Raw records →
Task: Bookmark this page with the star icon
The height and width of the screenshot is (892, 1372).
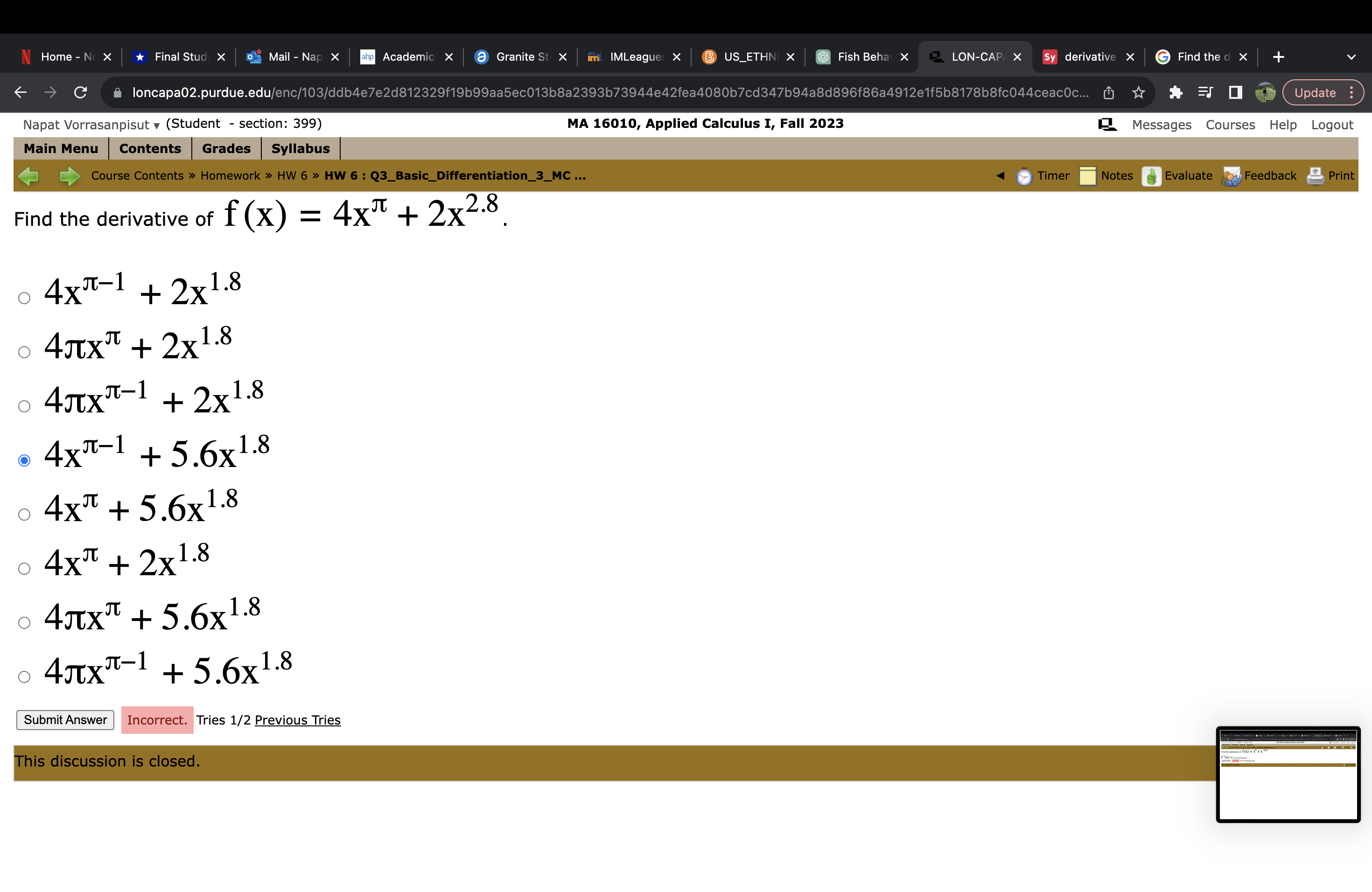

...

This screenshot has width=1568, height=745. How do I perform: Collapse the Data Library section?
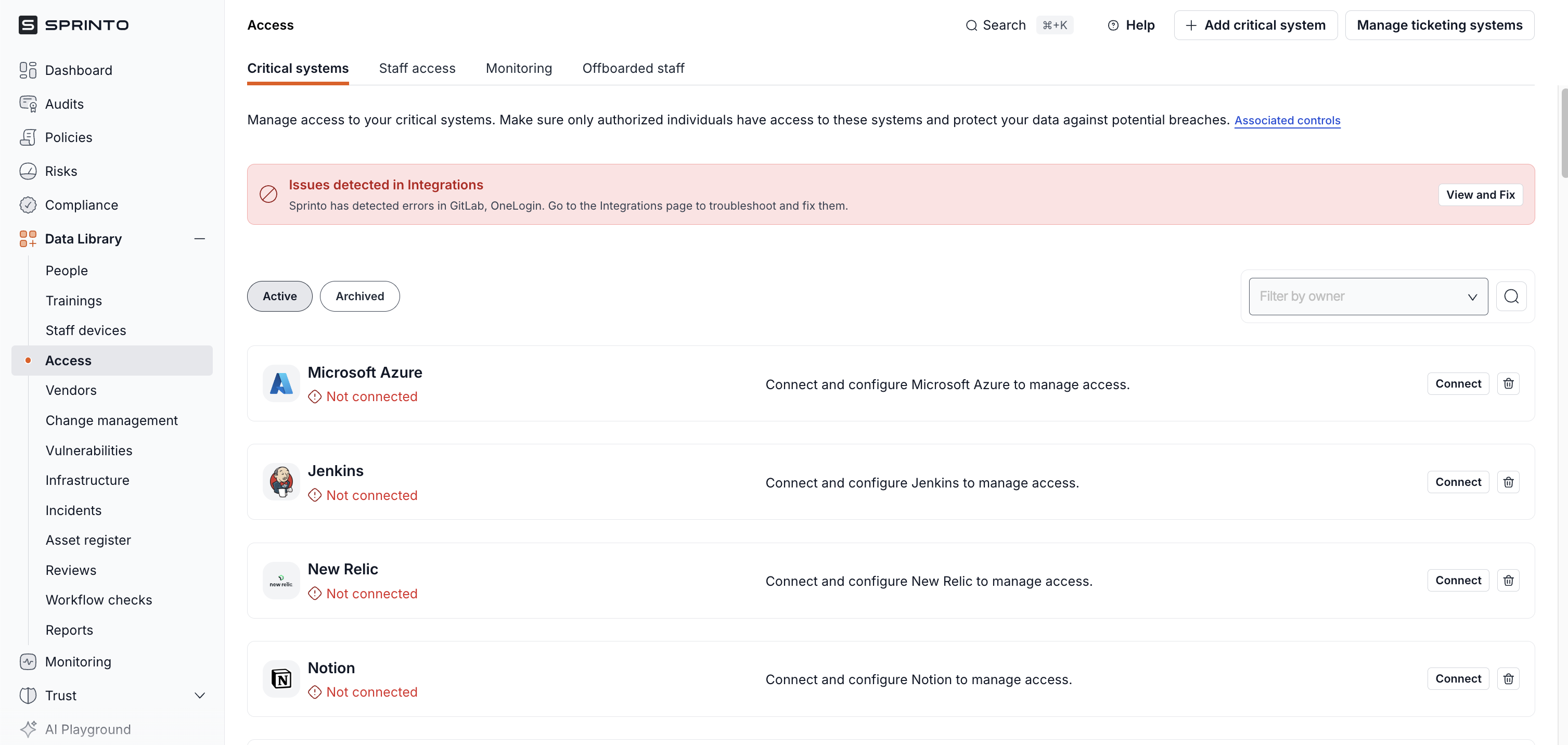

...

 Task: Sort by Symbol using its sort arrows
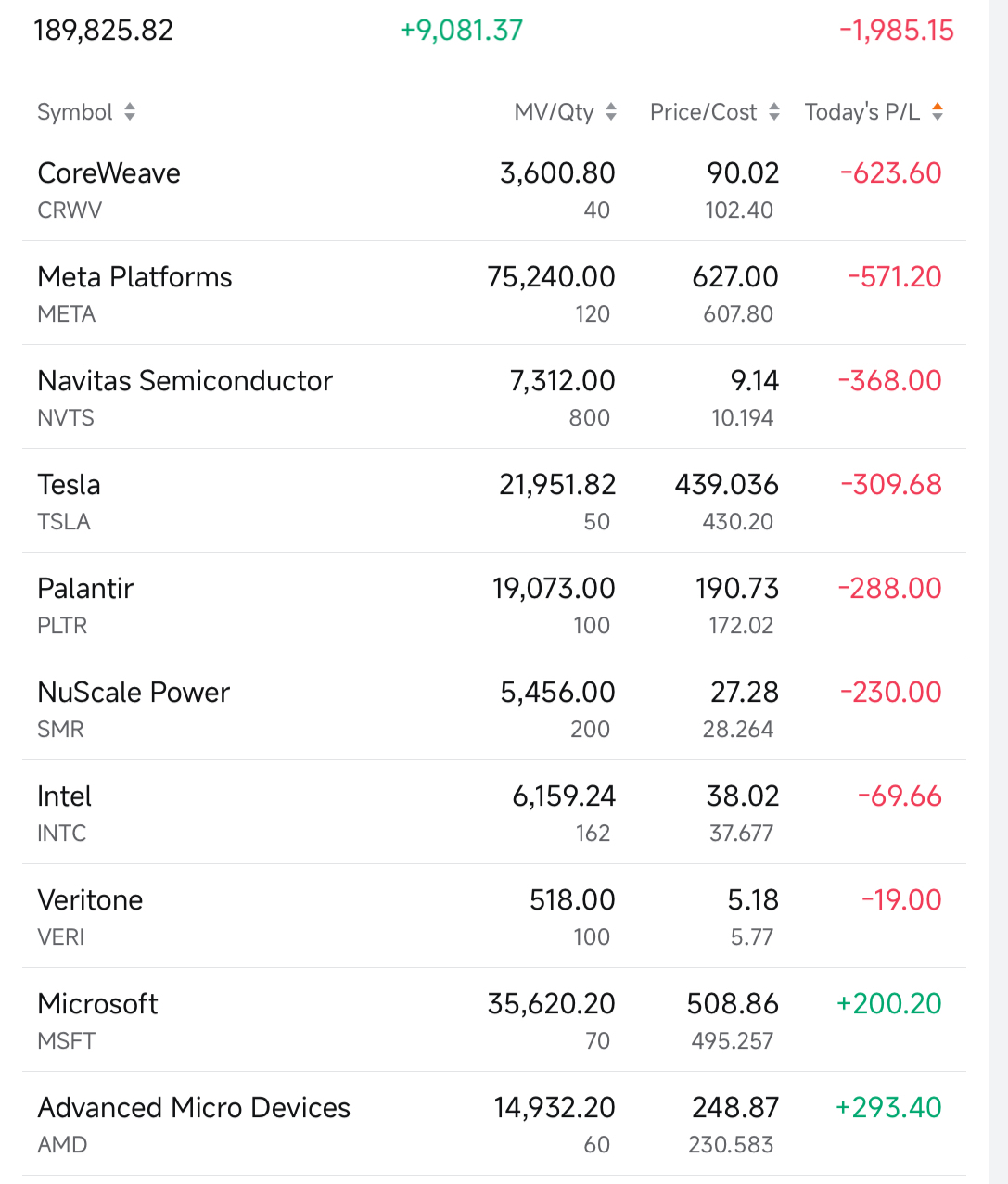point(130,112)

Stated exercise → Please return every line of the data above that contains the string "height".

Exercise answer →
The height and width of the screenshot is (892, 1372).
This screenshot has width=1568, height=745. How do I perform: Collapse the Data Library section?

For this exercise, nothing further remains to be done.